* _About this exercise_:
Set down the data below in full, exactly as it reads, but without the pictures.

* _Records shown_:
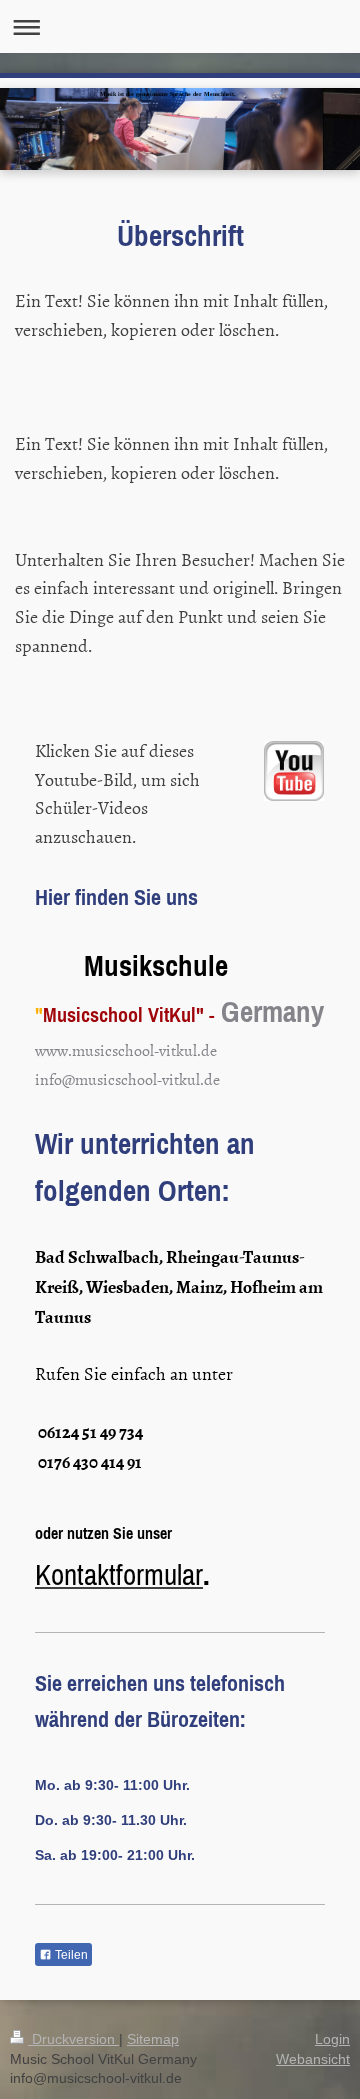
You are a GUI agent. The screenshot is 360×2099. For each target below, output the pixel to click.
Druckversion (73, 2039)
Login (332, 2039)
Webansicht (313, 2059)
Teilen (70, 1955)
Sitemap (153, 2039)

* _Task solution_:
You are a GUI agent. The screenshot is 360×2099. For each target below, output the pixel to click.
Druckversion (73, 2039)
Login (332, 2039)
Webansicht (313, 2059)
Teilen (70, 1955)
Sitemap (153, 2039)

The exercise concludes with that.